--- RECORDS FOR PROCESSING ---
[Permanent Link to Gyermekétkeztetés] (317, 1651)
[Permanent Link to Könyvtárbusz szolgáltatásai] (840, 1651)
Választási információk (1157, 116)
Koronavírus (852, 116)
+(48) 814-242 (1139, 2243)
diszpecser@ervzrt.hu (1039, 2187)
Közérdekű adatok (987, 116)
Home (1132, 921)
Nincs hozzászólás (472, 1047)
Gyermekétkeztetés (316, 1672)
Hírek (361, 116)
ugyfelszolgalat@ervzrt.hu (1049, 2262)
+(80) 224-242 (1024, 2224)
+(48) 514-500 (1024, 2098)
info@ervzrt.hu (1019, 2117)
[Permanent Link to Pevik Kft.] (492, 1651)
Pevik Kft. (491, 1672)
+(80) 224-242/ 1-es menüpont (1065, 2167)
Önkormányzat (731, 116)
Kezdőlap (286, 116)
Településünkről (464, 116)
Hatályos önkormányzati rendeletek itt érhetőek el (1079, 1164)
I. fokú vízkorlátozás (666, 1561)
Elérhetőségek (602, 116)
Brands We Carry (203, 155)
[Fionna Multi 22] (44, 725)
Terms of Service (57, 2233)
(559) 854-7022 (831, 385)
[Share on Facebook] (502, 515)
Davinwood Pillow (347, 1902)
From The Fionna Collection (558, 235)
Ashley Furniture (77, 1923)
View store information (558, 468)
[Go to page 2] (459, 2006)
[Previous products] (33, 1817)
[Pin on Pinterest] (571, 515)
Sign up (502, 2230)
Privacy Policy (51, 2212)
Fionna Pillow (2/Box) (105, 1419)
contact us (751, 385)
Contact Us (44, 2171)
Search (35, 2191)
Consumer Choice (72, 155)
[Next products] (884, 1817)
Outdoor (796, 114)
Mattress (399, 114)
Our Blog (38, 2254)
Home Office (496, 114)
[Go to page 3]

--- EXERCISE PROMPT ---
Your task is to set down only the lines that run from the opening of the listing to the line with "Consumer Choice (72, 155)", both ends included, each unchanged.

--- WRITTEN SOLUTION ---
[Permanent Link to Gyermekétkeztetés] (317, 1651)
[Permanent Link to Könyvtárbusz szolgáltatásai] (840, 1651)
Választási információk (1157, 116)
Koronavírus (852, 116)
+(48) 814-242 (1139, 2243)
diszpecser@ervzrt.hu (1039, 2187)
Közérdekű adatok (987, 116)
Home (1132, 921)
Nincs hozzászólás (472, 1047)
Gyermekétkeztetés (316, 1672)
Hírek (361, 116)
ugyfelszolgalat@ervzrt.hu (1049, 2262)
+(80) 224-242 (1024, 2224)
+(48) 514-500 (1024, 2098)
info@ervzrt.hu (1019, 2117)
[Permanent Link to Pevik Kft.] (492, 1651)
Pevik Kft. (491, 1672)
+(80) 224-242/ 1-es menüpont (1065, 2167)
Önkormányzat (731, 116)
Kezdőlap (286, 116)
Településünkről (464, 116)
Hatályos önkormányzati rendeletek itt érhetőek el (1079, 1164)
I. fokú vízkorlátozás (666, 1561)
Elérhetőségek (602, 116)
Brands We Carry (203, 155)
[Fionna Multi 22] (44, 725)
Terms of Service (57, 2233)
(559) 854-7022 (831, 385)
[Share on Facebook] (502, 515)
Davinwood Pillow (347, 1902)
From The Fionna Collection (558, 235)
Ashley Furniture (77, 1923)
View store information (558, 468)
[Go to page 2] (459, 2006)
[Previous products] (33, 1817)
[Pin on Pinterest] (571, 515)
Sign up (502, 2230)
Privacy Policy (51, 2212)
Fionna Pillow (2/Box) (105, 1419)
contact us (751, 385)
Contact Us (44, 2171)
Search (35, 2191)
Consumer Choice (72, 155)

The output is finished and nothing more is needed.